The ART of Resistance.

Recent emergence and spread of artemisinin (ART) resistance in South-east Asia caused by mutations in Kelch13 in the background of other mutations including mutations in the macroautophagy/autophagy-related protein ATG18, has intensified studies towards understanding the molecular mechanisms of resistance. The autophagy pathway of the parasite has been hypothesized to engage in resistance-associated proteostasis involving enhanced phosphatidylinositol-3-phosphate vesiculation, oxidative stress, unfolded protein response and also reduced hemoglobin endocytosis resulting from nutrient-limiting conditions, albeit without any experimental evidence. We demonstrate that ART-induced ER stress leads to upregulation of parasite autophagy through the unfolded protein response pathway. In addition, we show elevated basal expression of autophagy proteins in the ART resistant Kelch13° isolate as compared to its isogenic counterpart WT Kelch13. When autophagy is induced through starvation, the expression levels of autophagy proteins increase further in the resistant parasites.
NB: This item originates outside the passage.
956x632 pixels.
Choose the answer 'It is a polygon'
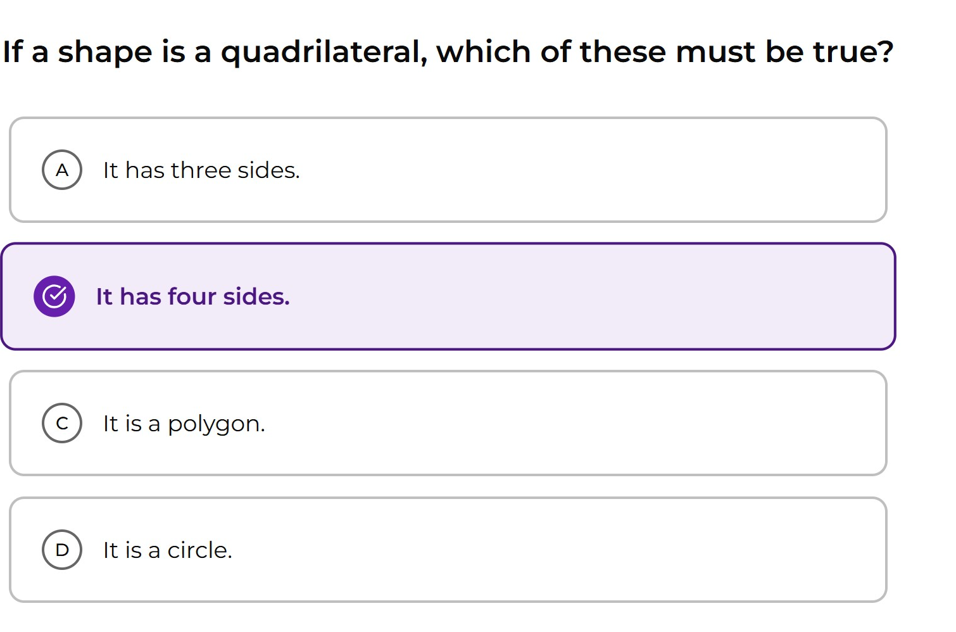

The decreased IC50 of the autophagy-specific inhibitor MRT68921 in resistant parasites relative to its isogenic counterpart establishes that autophagy is the key parasite survival mechanism in ART resistance. Additionally, upon analyses of Kelch13 mutations from various field isolates, we observe a clear association between Kelch13 (C580Y, R539T and Y493H) and ATG18 (T38I) mutations. The copresence of ATG18 with Kelch13 on parasite cytostome-like and hemoglobin-containing vesicles provides further evidence that autophagy underpins various mechanisms of ART resistance. ART, artemisinin; DHA, dihydroartemisinin; eIF2A, eukaryotic translation initiation factor subunit eIF2A; ER, endoplasmic reticulum; PtdIns3P, phosphatidylinositol-3-phosphate; ATG18, autophagy-related protein 18; ATG8, autophagy-related protein 8; SEC62, translocation protein SEC62; PK4, eIF2A kinase; WT, wild type.